British co-operator and journalist (1884–1947)

Thomas William Mercer (20 July 1884 - 3 March 1947) was an English labour and co-operative movement official and journalist.

Born in Nutfield, Surrey, Mercer worked in a grocery from the age of twelve, then later undertook an apprenticeship as a grocer in Croydon. On completing the apprenticeship, he found work with the Reigate Industrial Society, a local co-operative, rising to become a manager before moving to run the Epsom Co-operative Society, then on to Plymouth, where he ran the local co-operative's education department. While there, he acted as election agent to William Thomas Gay, who stood unsuccessfully in Plymouth Sutton at the 1918 UK general election, and a by-election in 1919.

Later in 1919, Mercer began working at the newly established Co-operative College in Manchester. He stood as a Labour Co-operative candidate in Manchester Moss Side at the 1922 UK general election, and Mossley at the 1924 UK general election, but was not elected.
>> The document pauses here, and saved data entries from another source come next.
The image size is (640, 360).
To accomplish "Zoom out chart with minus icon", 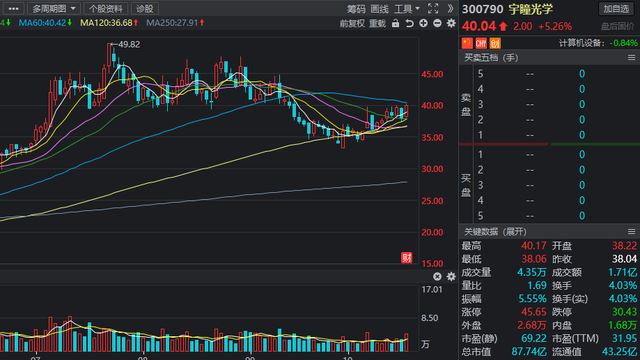I will (x=437, y=23).
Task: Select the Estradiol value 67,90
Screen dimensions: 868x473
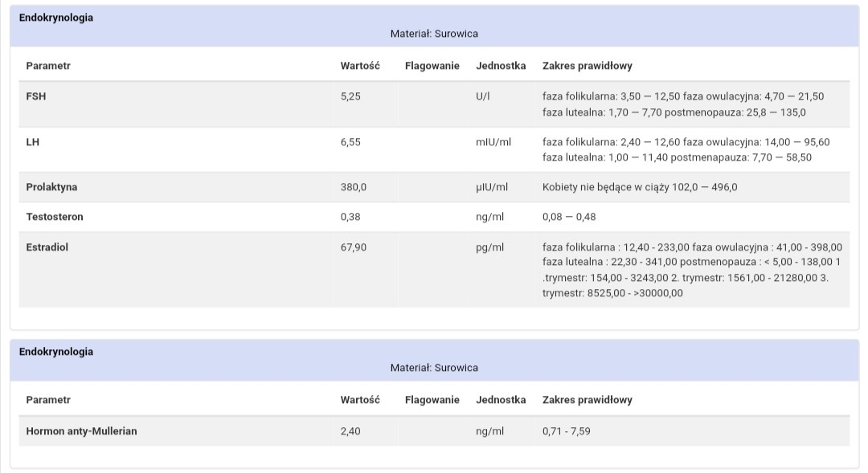Action: [354, 247]

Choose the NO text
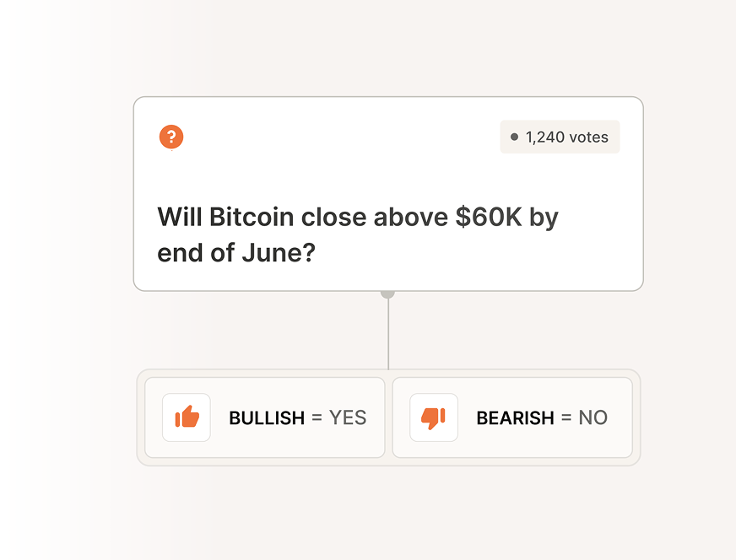click(593, 418)
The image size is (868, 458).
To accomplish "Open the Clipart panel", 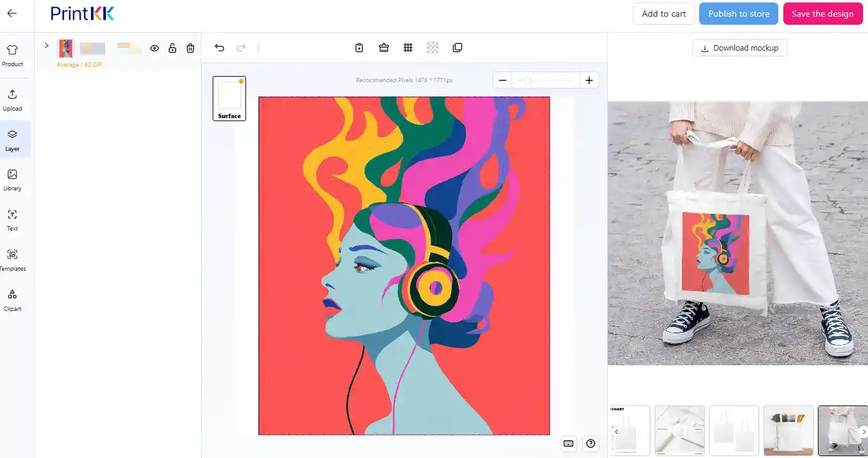I will pos(12,300).
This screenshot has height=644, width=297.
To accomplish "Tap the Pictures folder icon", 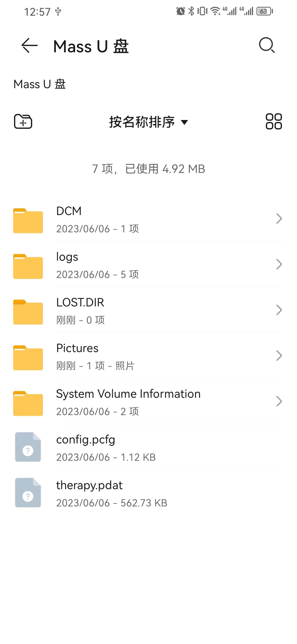I will [28, 358].
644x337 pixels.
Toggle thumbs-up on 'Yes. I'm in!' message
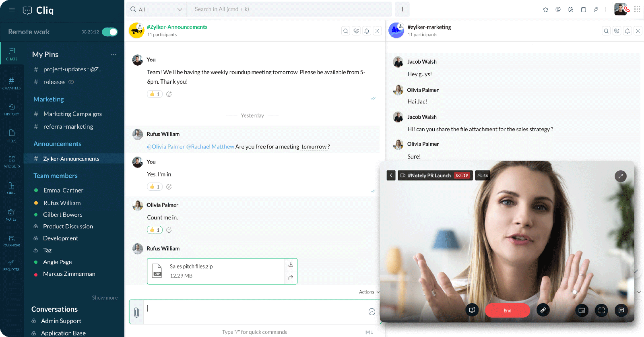155,187
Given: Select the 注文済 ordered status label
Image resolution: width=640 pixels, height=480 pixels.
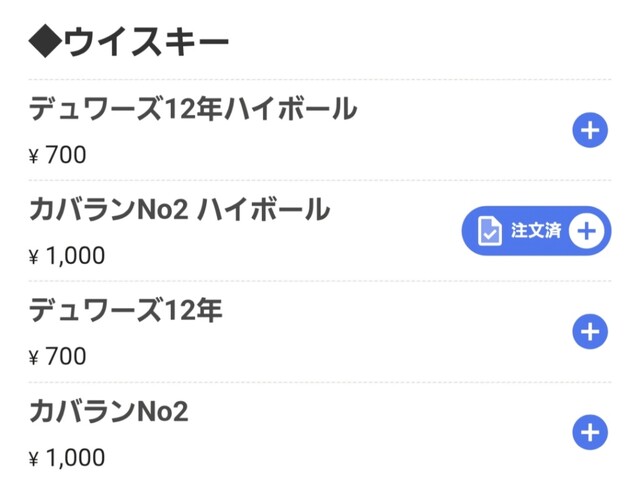Looking at the screenshot, I should pos(535,231).
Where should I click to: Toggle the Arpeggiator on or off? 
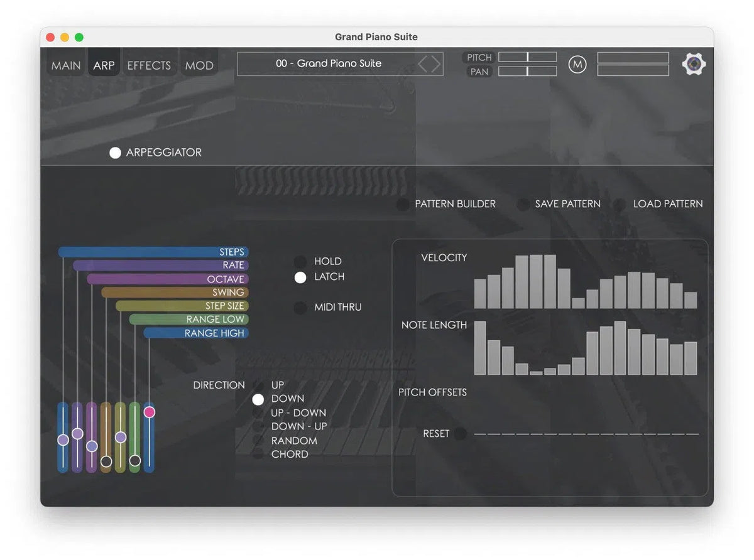(x=115, y=152)
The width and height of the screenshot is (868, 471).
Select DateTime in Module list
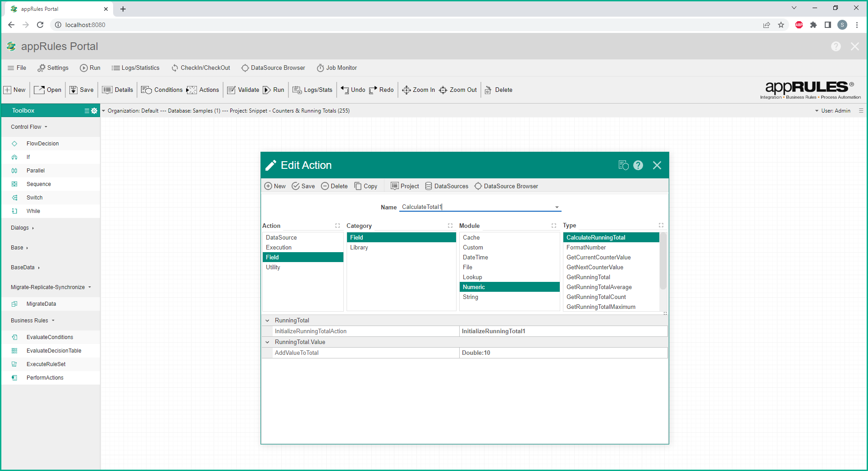tap(475, 258)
Instead, he became editor of the Co-operative Review, and spent the rest of his working life as a journalist on the Co-operative News and Reynolds News. He was also being active in both the National Amalgamated Union of Shop Assistants, Warehousemen and Clerks and the Amalgamated Union of Co-operative Employees.

In his spare time, Mercer wrote Towards a Co-operative Commonwealth, and served on the committee of the Workers Educational Association.